### WHAT YOU HAVE TO DO
Give the rows between the line holding "You are a computer-use agent. Screen dimensions: 616x274" and the line holding "Click the info", inclusive, as a JSON list of strings with one string per line and blank lines left out.

### RECORD EXTRACTS
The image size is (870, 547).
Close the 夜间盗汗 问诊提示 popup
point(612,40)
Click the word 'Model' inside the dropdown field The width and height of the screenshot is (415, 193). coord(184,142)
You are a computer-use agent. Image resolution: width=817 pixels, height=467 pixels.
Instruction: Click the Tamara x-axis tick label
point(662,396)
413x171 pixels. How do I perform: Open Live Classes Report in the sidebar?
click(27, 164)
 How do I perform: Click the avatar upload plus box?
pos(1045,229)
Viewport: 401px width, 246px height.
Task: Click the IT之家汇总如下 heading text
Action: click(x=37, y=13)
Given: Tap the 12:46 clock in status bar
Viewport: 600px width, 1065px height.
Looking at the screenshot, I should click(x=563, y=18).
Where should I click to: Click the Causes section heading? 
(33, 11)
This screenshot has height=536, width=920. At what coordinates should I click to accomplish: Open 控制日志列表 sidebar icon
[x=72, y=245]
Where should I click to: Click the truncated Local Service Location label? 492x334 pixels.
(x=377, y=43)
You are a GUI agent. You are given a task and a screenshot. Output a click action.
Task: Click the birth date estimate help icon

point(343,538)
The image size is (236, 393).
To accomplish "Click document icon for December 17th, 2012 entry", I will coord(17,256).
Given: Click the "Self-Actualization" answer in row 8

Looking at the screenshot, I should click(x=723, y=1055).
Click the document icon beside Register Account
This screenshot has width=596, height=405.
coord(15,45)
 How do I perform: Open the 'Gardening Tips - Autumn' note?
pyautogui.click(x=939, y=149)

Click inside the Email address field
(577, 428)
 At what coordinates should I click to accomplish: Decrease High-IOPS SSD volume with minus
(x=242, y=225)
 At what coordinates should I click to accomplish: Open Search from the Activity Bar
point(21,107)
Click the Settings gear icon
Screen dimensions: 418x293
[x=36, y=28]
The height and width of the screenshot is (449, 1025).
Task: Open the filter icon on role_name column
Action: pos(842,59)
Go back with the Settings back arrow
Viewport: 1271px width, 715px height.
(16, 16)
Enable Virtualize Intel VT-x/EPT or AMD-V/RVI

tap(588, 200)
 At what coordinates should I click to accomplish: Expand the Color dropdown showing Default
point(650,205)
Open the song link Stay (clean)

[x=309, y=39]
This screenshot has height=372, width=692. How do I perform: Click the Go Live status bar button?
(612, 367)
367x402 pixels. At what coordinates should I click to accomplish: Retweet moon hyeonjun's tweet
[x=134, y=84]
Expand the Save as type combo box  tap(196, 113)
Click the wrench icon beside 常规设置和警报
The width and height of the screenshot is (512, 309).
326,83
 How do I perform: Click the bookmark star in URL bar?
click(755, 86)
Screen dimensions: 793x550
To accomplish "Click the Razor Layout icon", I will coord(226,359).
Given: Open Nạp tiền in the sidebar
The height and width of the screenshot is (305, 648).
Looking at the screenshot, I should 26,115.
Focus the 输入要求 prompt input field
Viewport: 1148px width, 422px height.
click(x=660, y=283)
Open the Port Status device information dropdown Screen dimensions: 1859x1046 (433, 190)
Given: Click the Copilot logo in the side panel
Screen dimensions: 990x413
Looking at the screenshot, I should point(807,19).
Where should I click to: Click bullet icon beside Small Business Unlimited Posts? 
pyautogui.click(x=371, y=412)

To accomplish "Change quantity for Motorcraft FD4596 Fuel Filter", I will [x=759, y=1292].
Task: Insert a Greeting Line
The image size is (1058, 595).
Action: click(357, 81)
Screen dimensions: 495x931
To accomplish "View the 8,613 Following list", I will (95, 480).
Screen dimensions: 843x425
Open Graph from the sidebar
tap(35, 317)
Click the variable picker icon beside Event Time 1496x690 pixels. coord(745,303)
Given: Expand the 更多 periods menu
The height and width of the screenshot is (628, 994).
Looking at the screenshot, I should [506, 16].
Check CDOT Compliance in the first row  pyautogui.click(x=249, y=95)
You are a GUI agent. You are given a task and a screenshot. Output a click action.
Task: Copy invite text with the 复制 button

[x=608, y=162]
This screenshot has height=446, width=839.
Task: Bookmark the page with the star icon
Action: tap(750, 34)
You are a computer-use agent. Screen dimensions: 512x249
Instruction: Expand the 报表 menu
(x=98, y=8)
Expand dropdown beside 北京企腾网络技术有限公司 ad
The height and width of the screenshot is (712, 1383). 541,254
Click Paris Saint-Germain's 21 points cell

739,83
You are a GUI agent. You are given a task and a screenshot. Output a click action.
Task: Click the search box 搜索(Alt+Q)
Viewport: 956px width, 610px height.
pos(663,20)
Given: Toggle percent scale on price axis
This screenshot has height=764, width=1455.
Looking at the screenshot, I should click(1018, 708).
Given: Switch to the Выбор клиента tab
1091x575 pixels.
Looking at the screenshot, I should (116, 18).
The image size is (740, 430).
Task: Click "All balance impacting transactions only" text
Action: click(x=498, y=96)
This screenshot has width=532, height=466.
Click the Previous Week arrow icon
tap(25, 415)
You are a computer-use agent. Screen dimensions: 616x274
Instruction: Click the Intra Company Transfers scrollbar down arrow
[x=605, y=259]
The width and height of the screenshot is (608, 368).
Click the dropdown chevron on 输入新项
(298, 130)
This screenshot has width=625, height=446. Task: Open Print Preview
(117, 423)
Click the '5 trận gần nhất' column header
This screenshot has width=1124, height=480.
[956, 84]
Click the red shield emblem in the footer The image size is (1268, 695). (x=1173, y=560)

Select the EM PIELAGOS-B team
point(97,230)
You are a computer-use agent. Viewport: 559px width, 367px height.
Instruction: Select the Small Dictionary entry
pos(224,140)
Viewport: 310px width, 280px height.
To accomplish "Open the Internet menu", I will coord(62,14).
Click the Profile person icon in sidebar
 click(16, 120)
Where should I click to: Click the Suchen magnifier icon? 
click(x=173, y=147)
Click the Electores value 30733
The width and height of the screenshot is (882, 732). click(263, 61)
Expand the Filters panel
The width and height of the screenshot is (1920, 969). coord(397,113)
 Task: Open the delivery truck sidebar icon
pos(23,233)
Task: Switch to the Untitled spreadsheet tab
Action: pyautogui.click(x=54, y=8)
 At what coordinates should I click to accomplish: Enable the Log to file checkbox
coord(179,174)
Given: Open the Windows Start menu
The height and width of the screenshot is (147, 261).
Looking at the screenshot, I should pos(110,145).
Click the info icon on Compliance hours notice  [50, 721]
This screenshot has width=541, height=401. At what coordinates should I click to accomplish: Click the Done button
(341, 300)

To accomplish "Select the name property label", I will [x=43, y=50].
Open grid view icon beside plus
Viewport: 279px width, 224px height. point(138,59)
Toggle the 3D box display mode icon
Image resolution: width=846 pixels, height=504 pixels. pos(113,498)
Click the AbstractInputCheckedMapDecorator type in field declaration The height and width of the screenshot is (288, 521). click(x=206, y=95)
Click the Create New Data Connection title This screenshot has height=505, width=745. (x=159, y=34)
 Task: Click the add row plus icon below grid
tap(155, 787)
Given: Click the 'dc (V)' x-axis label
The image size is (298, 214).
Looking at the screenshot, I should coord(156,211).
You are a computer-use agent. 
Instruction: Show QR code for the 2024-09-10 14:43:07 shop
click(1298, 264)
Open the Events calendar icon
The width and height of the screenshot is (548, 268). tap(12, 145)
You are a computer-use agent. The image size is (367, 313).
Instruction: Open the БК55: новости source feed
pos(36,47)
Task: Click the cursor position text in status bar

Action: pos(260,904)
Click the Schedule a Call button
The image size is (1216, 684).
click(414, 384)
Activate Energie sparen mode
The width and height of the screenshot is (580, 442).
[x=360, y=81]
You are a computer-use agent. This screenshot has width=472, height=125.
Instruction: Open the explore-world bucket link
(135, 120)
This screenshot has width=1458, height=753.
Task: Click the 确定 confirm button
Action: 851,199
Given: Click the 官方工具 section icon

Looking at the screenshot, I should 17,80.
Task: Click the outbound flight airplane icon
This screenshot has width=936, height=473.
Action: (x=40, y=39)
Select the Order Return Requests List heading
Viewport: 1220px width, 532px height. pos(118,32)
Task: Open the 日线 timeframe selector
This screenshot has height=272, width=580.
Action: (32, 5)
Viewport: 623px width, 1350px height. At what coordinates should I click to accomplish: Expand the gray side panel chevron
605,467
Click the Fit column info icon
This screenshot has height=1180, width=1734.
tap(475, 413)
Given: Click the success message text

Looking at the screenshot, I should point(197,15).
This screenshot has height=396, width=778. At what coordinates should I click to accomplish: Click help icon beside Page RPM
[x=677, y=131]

### WRITTEN SOLUTION
[
  "You are a computer-use agent. Screen dimensions: 616x274",
  "Instruction: Click the Intra Company Transfers scrollbar down arrow",
  "[x=605, y=259]",
  "The width and height of the screenshot is (608, 368).",
  "Click the dropdown chevron on 输入新项",
  "(298, 130)",
  "This screenshot has width=625, height=446. Task: Open Print Preview",
  "(117, 423)",
  "Click the '5 trận gần nhất' column header",
  "This screenshot has width=1124, height=480.",
  "[956, 84]",
  "Click the red shield emblem in the footer The image size is (1268, 695). (x=1173, y=560)",
  "Select the EM PIELAGOS-B team",
  "point(97,230)",
  "You are a computer-use agent. Viewport: 559px width, 367px height.",
  "Instruction: Select the Small Dictionary entry",
  "pos(224,140)",
  "Viewport: 310px width, 280px height.",
  "To accomplish \"Open the Internet menu\", I will coord(62,14).",
  "Click the Profile person icon in sidebar",
  " click(16, 120)",
  "Where should I click to: Click the Suchen magnifier icon? ",
  "click(x=173, y=147)",
  "Click the Electores value 30733",
  "The width and height of the screenshot is (882, 732). click(263, 61)",
  "Expand the Filters panel",
  "The width and height of the screenshot is (1920, 969). coord(397,113)",
  " Task: Open the delivery truck sidebar icon",
  "pos(23,233)",
  "Task: Switch to the Untitled spreadsheet tab",
  "Action: pyautogui.click(x=54, y=8)",
  " At what coordinates should I click to accomplish: Enable the Log to file checkbox",
  "coord(179,174)",
  "Given: Open the Windows Start menu",
  "The height and width of the screenshot is (147, 261).",
  "Looking at the screenshot, I should pos(110,145).",
  "Click the info icon on Compliance hours notice  [50, 721]"
]